§ Task statement
When the string "computer" is part of a line in the data below, report the whole line.

§ Records for the task
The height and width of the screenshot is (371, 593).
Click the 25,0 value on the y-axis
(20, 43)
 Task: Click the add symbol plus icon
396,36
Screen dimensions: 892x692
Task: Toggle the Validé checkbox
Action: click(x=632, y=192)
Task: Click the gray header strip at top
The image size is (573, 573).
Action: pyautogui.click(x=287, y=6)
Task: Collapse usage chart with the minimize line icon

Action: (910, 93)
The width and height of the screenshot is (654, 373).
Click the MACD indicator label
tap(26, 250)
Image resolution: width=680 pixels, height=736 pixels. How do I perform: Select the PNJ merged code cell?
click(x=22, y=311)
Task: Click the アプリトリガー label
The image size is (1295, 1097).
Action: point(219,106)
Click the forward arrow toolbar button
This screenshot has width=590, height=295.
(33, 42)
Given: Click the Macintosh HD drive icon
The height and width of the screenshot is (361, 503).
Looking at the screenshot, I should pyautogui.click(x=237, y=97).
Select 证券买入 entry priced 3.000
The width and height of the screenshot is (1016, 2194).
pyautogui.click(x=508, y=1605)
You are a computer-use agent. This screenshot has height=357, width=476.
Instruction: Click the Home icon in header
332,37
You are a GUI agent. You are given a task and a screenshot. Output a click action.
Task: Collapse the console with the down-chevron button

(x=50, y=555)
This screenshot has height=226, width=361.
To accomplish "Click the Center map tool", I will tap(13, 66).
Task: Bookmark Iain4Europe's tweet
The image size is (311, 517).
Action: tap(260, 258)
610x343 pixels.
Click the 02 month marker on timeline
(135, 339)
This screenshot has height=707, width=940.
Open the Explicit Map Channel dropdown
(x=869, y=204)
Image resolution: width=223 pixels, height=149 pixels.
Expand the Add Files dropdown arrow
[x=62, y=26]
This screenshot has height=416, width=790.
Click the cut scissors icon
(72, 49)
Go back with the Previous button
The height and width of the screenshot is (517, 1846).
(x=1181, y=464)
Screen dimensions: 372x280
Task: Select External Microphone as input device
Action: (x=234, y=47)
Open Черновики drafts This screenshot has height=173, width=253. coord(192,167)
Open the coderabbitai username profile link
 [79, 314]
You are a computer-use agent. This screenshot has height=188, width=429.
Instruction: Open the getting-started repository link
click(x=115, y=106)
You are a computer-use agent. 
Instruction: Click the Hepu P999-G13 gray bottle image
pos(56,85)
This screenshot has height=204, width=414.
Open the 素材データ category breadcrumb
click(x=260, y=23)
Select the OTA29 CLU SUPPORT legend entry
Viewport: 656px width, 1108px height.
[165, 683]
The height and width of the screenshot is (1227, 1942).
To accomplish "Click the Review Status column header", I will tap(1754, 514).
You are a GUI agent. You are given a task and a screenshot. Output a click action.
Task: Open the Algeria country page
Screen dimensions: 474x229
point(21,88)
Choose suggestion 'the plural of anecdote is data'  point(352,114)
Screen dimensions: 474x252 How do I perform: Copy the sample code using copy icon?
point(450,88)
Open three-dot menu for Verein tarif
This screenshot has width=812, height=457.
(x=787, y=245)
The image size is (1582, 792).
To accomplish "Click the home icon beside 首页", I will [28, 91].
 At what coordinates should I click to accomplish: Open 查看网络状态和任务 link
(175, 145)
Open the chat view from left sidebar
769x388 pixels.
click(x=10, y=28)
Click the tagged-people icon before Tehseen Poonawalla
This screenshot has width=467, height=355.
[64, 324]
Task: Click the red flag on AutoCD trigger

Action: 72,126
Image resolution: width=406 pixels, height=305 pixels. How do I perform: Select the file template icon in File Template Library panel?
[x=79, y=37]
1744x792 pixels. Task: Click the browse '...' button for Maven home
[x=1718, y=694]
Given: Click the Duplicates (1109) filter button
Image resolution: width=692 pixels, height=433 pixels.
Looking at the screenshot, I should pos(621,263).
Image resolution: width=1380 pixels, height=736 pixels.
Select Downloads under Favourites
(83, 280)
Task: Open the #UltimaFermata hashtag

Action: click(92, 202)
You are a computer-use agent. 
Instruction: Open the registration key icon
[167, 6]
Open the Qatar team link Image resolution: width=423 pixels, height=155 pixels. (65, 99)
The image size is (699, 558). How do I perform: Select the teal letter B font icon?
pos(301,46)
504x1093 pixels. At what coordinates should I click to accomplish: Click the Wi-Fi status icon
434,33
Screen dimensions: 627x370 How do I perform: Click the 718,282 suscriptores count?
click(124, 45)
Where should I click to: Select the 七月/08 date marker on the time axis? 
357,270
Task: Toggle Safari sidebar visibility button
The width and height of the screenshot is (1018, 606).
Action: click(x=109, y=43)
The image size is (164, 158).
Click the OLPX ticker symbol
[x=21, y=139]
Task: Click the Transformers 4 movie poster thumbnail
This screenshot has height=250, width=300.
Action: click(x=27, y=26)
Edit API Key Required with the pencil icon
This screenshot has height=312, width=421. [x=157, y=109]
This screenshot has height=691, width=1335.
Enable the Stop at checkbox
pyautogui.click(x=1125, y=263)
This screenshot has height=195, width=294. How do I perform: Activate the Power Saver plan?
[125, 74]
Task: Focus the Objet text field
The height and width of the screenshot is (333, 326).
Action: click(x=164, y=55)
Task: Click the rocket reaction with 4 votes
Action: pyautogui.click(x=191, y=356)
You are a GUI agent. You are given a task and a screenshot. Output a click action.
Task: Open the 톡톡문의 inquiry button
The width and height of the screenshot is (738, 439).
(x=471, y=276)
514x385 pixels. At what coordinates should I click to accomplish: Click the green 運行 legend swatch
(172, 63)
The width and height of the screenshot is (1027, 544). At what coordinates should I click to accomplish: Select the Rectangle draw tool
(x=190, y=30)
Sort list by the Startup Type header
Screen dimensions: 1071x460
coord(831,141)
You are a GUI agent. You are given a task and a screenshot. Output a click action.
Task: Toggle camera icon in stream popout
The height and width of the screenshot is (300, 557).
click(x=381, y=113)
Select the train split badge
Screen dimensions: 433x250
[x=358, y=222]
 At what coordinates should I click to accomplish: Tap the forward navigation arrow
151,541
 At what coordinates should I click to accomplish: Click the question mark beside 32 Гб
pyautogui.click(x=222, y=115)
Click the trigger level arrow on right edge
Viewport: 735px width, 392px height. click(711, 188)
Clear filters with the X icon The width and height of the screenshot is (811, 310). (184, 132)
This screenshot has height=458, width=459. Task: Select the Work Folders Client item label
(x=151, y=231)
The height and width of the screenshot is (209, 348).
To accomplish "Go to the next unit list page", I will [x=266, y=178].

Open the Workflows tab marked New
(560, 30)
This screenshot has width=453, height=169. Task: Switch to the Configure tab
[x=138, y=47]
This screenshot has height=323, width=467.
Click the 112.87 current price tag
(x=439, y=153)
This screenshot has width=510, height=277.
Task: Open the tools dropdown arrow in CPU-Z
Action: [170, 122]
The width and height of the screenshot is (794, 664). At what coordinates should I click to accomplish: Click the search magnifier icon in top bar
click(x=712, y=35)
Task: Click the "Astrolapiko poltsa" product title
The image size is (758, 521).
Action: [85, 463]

§ Solution below
You are a computer-use agent. This screenshot has height=357, width=476.
You are a computer-use agent. This screenshot has height=188, width=429.
You are a computer-use agent. 
You are a computer-use agent. 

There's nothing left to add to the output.